Overview
We begin with some more time for you to work on the R Practice from last class.
This week is about inferential statistics: using statistics calculated from a sample of data to infer the true (and unmeasurable) parameters that describe a population. In doing so, we can run hypothesis tests on our sample to determine a point estimate of a parameter, or construct a confidence interval from our sample to cast a range for the true parameter.
This is standard principles of statistics - you hopefully should have learned it before. If it has been a while (or never) since your last statistics class, this is one of the hardest concepts to understand at first glance. I recommend Khan Academy [From sampling distributions through significance tests, for this. Though the whole class is helpful!] or Google for these concepts, as every statistics class will cover them in the standard way.
That being said, I do not cover inferential statistics in the standard way (see the appendix today below for an overview of the standard way). I think it will be more intuitive if I show you where these concepts come from by simulating a sampling distribution, as opposed to reciting the theoretical sampling distributions.
Readings
- Ch.4 in Bailey, Real Econometrics
- Ch. 10 (optionally 8-9) in Modern Dive
- Visualizing Probability and Inference
Bailey teaches inferential statistics in the classical way (with reference to theoretical \(Z\) and \(t\) distributions, and \(Z\) and \(t\) tests). This is all valid. Again, you may wish to brush up with Khan Academy [From sampling distributions through significance tests, for this. Though the whole class is helpful!].

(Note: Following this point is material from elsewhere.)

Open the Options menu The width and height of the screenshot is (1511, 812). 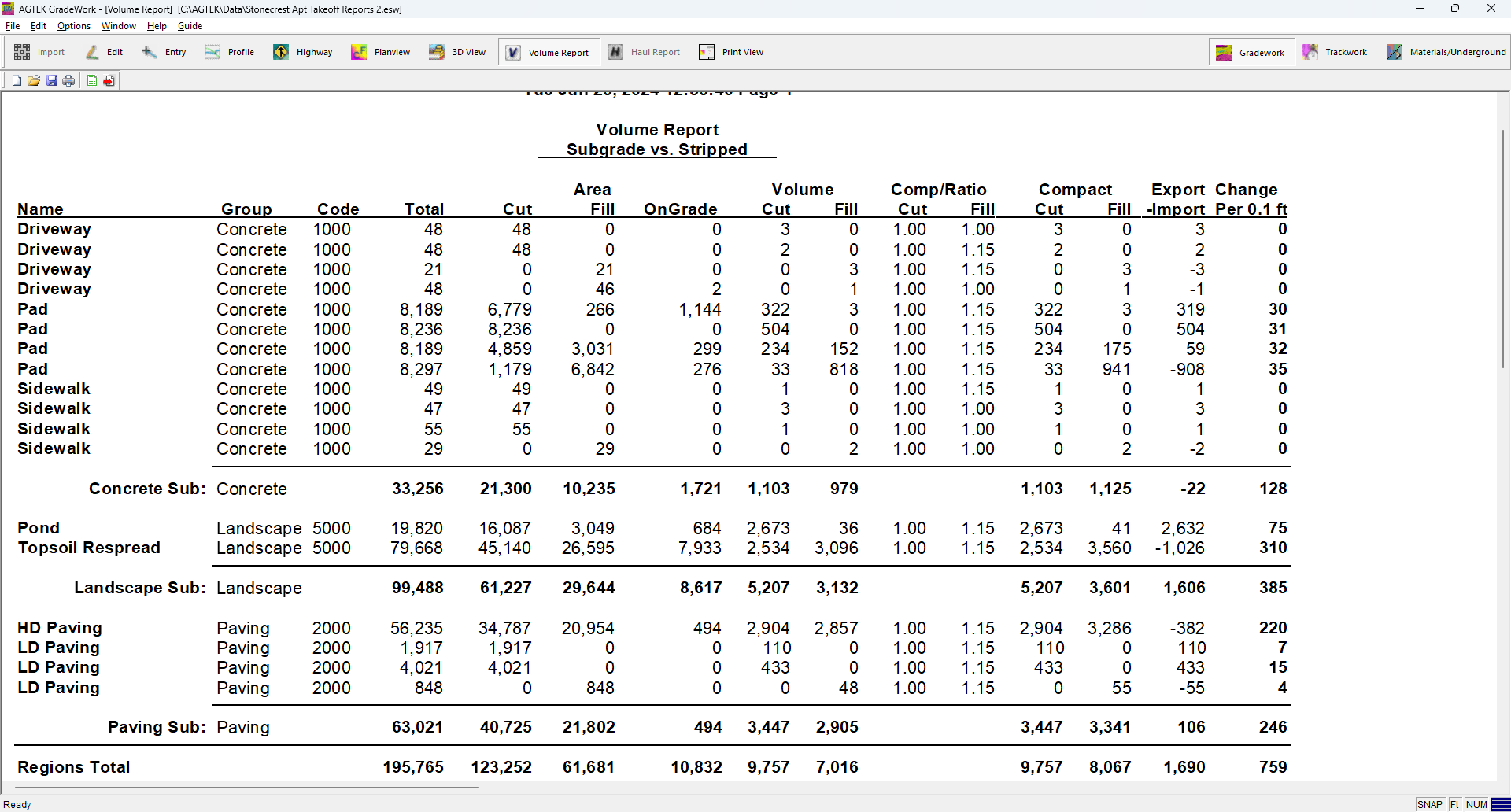(74, 26)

The latter “book” (also free online, like R4DS) uses the infer
package to run simulations for inferential statistics. Chapter 10 is focused on regression (but I also recommend the chapters leading up to it, which are on inferential statistics broadly, using this method).
The final link is a great website for visualizing basic statistic concepts like probability, distributions, confidence intervals, hypothesis tests, central limit theorem, and regression.
Slides
Below, you can find the slides in two formats. Clicking the image will bring you to the html version of the slides in a new tab. Note while in going through the slides, you can type h to see a special list of viewing options, and type o for an outline view of all the slides.

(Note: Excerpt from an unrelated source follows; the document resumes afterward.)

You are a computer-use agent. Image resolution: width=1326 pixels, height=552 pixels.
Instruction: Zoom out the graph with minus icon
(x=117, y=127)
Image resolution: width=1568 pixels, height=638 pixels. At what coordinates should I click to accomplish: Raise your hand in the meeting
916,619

The lower button will allow you to download a PDF version of the slides. I suggest printing the slides beforehand and using them to take additional notes in class (not everything is in the slides)!
R Practice
Today you will be working on R practice problems on regression. Answers will be posted later on that page.
Assignments
Problem Set 3 Due Thurs Oct 7
Problem Set 3 is due by the end of the day on Thursday, October 7.
New Packages Mentioned
infer
: for simulation for statistical inference
Appendix
Differences Between What We Learned in Class and Classical Statistics
In class, you learned the basics behind inferential statistics–p-values, confidence intervals, hypothesis testing–via empirical simulation of many samples permuted from our existing data. We took our sample, ran 1,000 simulations by permutation of our sample without replacement1, calculated the statistic (\(\hat{\beta}_0\), the slope) of each simulation; this gave us a (sampling) distribution of our sample statistics, and then found the probability on that distribution that we would observe our actual statistic in our actual data – this is the \(p\)-value.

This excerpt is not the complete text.